■ **Given entries**:
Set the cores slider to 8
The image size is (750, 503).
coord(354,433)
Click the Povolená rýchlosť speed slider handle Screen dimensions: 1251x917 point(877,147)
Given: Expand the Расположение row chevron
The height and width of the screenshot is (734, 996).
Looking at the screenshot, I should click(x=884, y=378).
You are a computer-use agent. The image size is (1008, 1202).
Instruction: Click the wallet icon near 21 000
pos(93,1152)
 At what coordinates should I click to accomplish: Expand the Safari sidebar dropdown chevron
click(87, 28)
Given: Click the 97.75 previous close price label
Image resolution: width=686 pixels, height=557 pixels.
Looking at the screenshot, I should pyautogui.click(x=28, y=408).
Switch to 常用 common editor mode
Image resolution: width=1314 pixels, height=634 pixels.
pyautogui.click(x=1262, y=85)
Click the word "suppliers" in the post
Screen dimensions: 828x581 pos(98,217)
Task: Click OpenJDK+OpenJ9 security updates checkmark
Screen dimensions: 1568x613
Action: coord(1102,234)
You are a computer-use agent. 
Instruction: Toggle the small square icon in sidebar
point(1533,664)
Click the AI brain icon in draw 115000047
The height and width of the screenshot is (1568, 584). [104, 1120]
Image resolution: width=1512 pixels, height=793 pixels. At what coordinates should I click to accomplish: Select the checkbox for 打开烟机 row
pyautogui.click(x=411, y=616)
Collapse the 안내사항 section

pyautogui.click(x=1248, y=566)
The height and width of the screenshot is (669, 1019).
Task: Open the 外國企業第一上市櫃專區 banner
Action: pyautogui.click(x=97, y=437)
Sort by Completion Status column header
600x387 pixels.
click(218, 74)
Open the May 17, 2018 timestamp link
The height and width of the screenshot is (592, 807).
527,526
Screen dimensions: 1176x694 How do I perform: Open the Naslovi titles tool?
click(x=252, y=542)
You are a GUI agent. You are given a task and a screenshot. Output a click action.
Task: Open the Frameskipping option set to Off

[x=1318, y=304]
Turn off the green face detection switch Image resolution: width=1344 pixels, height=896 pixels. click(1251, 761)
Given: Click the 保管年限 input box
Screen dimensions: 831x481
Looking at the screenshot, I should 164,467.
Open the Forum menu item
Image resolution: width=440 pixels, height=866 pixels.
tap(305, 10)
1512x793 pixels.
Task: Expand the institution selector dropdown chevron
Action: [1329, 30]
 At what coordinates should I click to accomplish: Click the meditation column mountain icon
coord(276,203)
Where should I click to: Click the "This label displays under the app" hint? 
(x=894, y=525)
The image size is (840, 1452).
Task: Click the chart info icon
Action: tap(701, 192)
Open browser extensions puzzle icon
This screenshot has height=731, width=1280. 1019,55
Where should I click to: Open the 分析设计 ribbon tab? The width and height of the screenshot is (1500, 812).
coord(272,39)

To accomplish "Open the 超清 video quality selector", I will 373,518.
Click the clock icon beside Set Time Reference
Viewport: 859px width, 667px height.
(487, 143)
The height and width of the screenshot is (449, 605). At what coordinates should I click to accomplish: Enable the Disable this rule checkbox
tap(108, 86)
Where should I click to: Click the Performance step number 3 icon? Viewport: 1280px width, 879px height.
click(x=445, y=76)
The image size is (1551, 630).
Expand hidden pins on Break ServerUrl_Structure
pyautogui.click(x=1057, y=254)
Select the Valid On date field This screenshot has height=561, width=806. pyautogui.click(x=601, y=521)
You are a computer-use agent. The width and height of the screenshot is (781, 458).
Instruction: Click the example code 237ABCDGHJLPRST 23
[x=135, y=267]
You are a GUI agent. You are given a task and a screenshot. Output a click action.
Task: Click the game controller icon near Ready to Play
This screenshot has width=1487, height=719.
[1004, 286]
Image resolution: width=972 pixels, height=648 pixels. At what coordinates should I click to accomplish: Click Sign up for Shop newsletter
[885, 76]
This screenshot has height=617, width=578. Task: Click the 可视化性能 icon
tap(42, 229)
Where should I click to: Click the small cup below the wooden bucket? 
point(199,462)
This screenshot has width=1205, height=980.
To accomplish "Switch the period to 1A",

■ **Description of the task**: All lines above that include the word "agent" must be copied into the answer.

■ **Problem solution**:
You are a computer-use agent. The image size is (1008, 1202).
You are a computer-use agent. 
You are a GUI agent. You are given a task and a screenshot. Output a click action.
You are a computer-use agent. The width and height of the screenshot is (781, 458).
You are a GUI agent. You are given a task and a screenshot. Output a click action.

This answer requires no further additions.